26 | step on up

Mulai dari awal
                                    

Sementara di sisi lain, Sagara sedang menatap tanah kosong di hadapannya. Ini sudah tempat kedua yang mereka datangi tapi Sagara sama sekali belum merasa tempat ini cocok untuk coffee shopnya nanti. Lahan parkirnya terlalu sempit, Sagara juga tidak mau mengambil jalanan umum sebagai tempat parkir pelanggannya nanti.

"Sempit ya?" tanya Eric menatap Sagara yang sedang menghisap rokoknya.

"Iya," jawab Sagara, "dimana lagi?"

"Agak dipinggir kota sih, tapi nggak terlalu pinggir."

"Kita liat dulu," Sagara membuang putung rokoknya ke tempat sampah setelah memastikan bahwa rokoknya sudah padam, "kalau nggak cocok juga, besok gue cari sendiri."

Di tempat terakhir mereka, Sagara sempat diam lama sembari bejalan ke arah kiri dan kanan dari tanah itu. Awalnya saat melihat tempat ini, Sagara merasa cocok dan luasnya pas seperti apa yang ia harapkan. Tapi setelah melihat di dekat sini ada coffee shop lain dan tak jauh dari sana juga ada tempat hiburan malam, Sagara memutuskan untuk cari sendiri saja. Eric sangat amat membantunya dalam memilah-milih posisi yang pas untuk berdirinya sebuah coffee shopnya nanti. Namun, namanya juga Sagara.

Sekali tidak cocok, tetap tidak cocok. Walaupun luasnya sudah pas dan harganya sesuai dengan budgetnya. Tapi kalau nantinya coffee shopnya tidak berjalan sesuai dengan keinginannya, Sagara tak mau hal itu terjadi.

"Btw Gar, sabtu sama Dicky mau kemana?"

"Bali," jawab Sagara, "mau liat barangnya sebelum teken kontrak sama petani di sana."

"Biji kopi?" tanya Eric yang dijawab anggukan oleh Sagara, "lo sampe turun sendiri nanganin biji kopi, Gar?"

"Kalau bukan gue, siapa lagi Ric?"

Eric diam, ia memperhatikan Sagara yang sedang memainkan ponselnya lalu berjalan menuju motornya. "Balik? Nggak ikut kumpul sama Anak-Anak?"

Sagara menggeleng lalu memakai helmnya. "Gue mau ke rumah sakit. Kalo sempet gue nyusul."

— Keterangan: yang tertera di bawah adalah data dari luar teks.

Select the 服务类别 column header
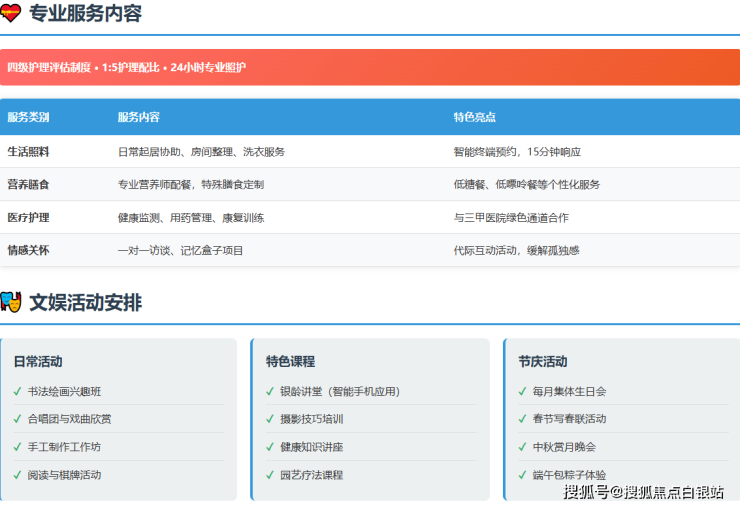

Di sisi lain, Logan sedang menunggu Nesya di kursi samping toilet. Sudah hampir 5 menit Nesya berada di dalam sana dan belum keluar juga. Katanya perutnya masih mual dan ia masih ingin mengeluarkan isi perutnya lagi. Di dalam, Nesya sedang duduk di lantai toilet sembari memejamkan matanya erat. Perutnya mual dan sakit di kepalanya tak kunjung hilang walaupun ia sudah mengonsumsi banyak obat, tapi ia rasa semua obat itu sudah tidak mempan. Karna kepalanya sakit dan semua yang ia lihat seperti berputar, makanya hal itu yang membuatnya mual juga.

Kondisi ini ia sudah alami selama seminggu terakhir. Tapi ia sama sekali tak berani memberi tahu siapapun karna ia tak mau membuat orang-orang khawatir akan dirinya. Kedua orang tuanya, Sagara maupun Dokter. Satu-satunya yang tau kondisinya seperti ini adalah Logan. Itupun karna Logan pernah memergokinya sedang mengeluarkan isi perutnya di toilet dengan pintu toilet yang tidak tertutup rapat.

Karna hal itu, Logan yang seharusnya kerja malam ini jadi memindahkan jam kerjanya pada hari libur nanti. Biasanya, yang menjaganya di sini adalah Bundanya. Tapi karna akhir-akhir ini butik Bundanya sedang ramai, jadi Bundanya harus lebih banyak menghabiskan waktu di butik. Sementara Nesya selalu ingin ditemani oleh Sagara, tapi akhirannya malah Logan lagi yang menjaganya.

"Gan, udah," ucap Nesya membuat Logan langsung masuk dan mengangkat tubuhnya dengan gampang, "makasih ya Logan."

"Padahal baru makan dikit, tapi udah dikeluarin lagi."

Nesya tersenyum tipis. "Kepala gue sakit banget Gan, kadang gue nggak tahan."

"Bilang aja ke Dokter."

"Gue cari di internet, katanya emang gitu, percuma kalau bilang ke Dokter juga," Nesya menarik selimut hingga menutupi setengah tubuhnya, "waktu cepet banget berjalan ya? Gue bahkan nggak pernah sempat untuk pakai sepatu yang kalian beliin buat gue."